_TRECHO PARA LEITURA_
------------

Ao longo dos anos, a população aumentava e as demandas também. Liderada pela Irmã, a entidade organizou Cursos gratuitos de Alfabetização de Adultos, Datilografia, depois de Informática, Corte e Costura, Bordado, Pintura, Clube de Jovens, Clube de Mães para gestantes, Curso de Biomedicina, Cursos para idosos, Cursos de Relações Humanas. de Formação Cívica, Culinária e outros. Antes que o Governo Federal criasse o MOBRAL (Movimento Brasileiro de alfabetização em nível Nacional), a Irmã Rita já tinha criado um classe de alfabetizar adultos.
Para atender aos mais carentes, Irmã Rita conseguiu obter semanalmente alimentos do CEASA que distribuía às famílias cadastradas. Não dava simplesmente o alimento: condicionava a doação à frequência das pessoas em algum curso.

------------

_DADOS FORNECIDOS_
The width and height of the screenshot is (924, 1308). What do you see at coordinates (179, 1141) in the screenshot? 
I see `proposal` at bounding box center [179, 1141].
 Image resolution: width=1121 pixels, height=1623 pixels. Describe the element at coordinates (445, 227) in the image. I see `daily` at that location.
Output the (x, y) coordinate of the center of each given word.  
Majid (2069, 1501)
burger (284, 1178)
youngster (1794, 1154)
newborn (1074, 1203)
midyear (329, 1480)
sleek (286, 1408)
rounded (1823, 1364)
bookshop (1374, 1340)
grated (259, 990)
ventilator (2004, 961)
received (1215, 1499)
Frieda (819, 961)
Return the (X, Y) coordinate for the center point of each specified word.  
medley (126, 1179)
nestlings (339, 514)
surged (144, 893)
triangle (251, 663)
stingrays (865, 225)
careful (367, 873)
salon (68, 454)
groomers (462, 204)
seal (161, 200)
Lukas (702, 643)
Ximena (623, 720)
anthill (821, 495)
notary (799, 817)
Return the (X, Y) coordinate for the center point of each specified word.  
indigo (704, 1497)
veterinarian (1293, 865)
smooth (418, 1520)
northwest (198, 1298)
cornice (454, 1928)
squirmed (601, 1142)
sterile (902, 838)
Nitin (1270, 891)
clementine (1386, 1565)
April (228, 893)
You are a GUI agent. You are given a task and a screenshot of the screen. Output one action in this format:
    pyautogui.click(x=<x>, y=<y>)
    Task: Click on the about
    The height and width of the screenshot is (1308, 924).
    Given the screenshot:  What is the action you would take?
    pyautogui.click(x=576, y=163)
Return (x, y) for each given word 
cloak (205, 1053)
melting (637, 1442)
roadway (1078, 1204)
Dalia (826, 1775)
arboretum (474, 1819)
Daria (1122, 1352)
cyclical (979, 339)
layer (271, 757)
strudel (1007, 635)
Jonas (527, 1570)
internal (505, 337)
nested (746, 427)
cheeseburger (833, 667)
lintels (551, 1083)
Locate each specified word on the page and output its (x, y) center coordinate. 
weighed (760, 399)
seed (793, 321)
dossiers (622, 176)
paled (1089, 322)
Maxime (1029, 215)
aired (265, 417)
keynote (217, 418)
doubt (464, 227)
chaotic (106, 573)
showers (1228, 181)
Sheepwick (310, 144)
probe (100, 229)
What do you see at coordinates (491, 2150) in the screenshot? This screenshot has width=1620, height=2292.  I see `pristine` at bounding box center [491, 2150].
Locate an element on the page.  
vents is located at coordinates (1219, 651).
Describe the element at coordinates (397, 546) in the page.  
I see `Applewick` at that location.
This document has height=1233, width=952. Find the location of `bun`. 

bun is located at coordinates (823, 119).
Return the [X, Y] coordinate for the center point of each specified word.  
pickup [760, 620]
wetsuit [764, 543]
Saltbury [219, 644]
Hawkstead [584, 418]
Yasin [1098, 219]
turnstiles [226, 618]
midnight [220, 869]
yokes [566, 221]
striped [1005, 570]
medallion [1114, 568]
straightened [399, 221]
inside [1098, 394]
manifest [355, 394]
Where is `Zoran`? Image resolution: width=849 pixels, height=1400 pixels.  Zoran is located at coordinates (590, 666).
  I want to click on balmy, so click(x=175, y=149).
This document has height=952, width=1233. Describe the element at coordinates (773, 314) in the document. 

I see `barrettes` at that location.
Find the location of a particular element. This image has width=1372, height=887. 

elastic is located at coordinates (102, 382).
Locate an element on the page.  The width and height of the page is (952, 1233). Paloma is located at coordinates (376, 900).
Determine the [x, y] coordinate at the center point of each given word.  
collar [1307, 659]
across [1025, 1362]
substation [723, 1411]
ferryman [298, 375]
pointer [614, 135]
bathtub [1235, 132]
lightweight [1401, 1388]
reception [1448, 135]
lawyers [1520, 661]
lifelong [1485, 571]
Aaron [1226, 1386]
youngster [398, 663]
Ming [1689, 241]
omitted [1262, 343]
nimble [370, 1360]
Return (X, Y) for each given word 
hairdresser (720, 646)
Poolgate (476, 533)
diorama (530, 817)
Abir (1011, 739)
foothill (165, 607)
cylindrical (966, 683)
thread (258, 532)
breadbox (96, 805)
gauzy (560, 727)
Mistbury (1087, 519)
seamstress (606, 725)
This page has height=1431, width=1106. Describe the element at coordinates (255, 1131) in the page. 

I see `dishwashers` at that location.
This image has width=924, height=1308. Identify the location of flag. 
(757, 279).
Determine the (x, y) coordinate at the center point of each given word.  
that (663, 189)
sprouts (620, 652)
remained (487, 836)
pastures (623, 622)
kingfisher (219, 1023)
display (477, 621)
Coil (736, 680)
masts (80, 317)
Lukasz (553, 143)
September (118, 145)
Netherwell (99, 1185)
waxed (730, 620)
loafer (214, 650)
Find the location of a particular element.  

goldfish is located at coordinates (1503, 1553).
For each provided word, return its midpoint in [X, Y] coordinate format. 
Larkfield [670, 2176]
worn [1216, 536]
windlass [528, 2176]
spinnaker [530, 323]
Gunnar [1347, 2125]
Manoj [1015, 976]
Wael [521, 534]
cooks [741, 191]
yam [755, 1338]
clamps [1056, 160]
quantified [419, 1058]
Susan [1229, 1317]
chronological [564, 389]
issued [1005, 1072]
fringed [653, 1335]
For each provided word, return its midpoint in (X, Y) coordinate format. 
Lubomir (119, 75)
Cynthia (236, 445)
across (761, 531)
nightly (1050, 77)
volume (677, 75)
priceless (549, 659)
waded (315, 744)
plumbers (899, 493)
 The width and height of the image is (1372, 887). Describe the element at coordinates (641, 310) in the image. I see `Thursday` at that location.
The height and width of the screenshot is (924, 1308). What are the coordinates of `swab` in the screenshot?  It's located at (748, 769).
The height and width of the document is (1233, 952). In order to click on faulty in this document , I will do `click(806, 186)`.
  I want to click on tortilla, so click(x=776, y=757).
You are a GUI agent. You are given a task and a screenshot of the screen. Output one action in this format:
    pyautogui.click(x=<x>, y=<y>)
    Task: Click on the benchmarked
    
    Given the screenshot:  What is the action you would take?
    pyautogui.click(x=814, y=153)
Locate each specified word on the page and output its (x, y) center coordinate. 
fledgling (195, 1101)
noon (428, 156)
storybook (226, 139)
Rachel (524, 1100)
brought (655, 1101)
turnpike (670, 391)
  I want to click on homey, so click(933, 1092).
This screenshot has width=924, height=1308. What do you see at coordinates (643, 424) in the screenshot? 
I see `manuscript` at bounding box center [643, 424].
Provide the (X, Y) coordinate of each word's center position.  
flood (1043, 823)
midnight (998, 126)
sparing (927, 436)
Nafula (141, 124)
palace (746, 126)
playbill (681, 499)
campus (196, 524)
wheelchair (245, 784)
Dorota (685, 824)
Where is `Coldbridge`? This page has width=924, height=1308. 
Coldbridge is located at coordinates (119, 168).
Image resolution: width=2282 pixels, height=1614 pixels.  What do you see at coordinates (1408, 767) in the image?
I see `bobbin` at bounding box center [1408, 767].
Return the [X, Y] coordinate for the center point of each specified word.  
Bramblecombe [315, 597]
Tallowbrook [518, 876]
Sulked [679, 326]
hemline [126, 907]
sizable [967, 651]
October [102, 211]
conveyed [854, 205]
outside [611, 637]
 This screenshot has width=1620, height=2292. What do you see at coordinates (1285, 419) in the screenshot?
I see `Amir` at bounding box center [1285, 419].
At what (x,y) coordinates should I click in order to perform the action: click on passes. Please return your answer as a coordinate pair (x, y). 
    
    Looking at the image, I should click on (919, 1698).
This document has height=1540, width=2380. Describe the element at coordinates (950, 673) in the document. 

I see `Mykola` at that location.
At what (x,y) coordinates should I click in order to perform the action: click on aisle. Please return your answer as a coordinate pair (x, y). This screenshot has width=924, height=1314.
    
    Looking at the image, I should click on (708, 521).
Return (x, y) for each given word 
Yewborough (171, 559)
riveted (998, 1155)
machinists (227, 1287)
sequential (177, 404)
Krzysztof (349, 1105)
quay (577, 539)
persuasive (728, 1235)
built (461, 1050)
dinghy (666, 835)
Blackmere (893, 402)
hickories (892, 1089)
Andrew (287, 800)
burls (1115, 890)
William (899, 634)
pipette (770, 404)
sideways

------------

_INSTRUÇÃO DE TRABALHO 1_
Copie do trecho sobre a Irmã Rita tudo desde "Ao longo dos" até "de alfabetizar adultos.".
_INSTRUÇÃO DE TRABALHO 2_
Prossiga com o trecho sobre a Irmã Rita, começando logo após a última frase apresentada.
As entradas não são necessárias para nada do que se pede aqui.

_RESPOSTA ESCRITA 1_
Ao longo dos anos, a população aumentava e as demandas também. Liderada pela Irmã, a entidade organizou Cursos gratuitos de Alfabetização de Adultos, Datilografia, depois de Informática, Corte e Costura, Bordado, Pintura, Clube de Jovens, Clube de Mães para gestantes, Curso de Biomedicina, Cursos para idosos, Cursos de Relações Humanas. de Formação Cívica, Culinária e outros. Antes que o Governo Federal criasse o MOBRAL (Movimento Brasileiro de alfabetização em nível Nacional), a Irmã Rita já tinha criado um classe de alfabetizar adultos.

_RESPOSTA ESCRITA 2_
Para fazer frente aos enormes gastos da entidade na assistência aos mais necessitados, e nas despesas do dia a dia, Irmã Rita pedia ajuda da Prefeitura e da Câmara, das Secretarias Estaduais, dos políticos em geral, e das empresas. Sempre recebia e sempre prestava conta aos órgãos oficiais.
Seria muito longo enumerar aqui as homenagens e títulos que a Irmã Rita recebeu. Eis alguns:
- Medalha Cultural José Bonifácio de Andrade e Silva quando completou 17 anos de trabalho em Sumaré
- Medalha Comemorativa do Sesquicentenário da Independência do Brasil
- Placa da F.A.B. pelos seus 25 anos de Aviadora Civil (1972)
- Titulo de Cidadã Sumareense pela Cãmara Municipal de Sumaré.
- Reportagem de 4 páginas na revista O CRUZEIRO em 1959, a mais importante revista brasileira na época.
- Mais de uma dezena de Certificados de Cursos de Extensão Universitária e especialização.
Hoje, apesar dos seus 92 anos de idade, continua sempre fisicamente presente na entidade que ela fundou, agora estruturada em novos moldes, mas com o mesmos ideais de sua fundadora. Por essa razão, hoje ela continua sendo Presidente de Honra da Entidade.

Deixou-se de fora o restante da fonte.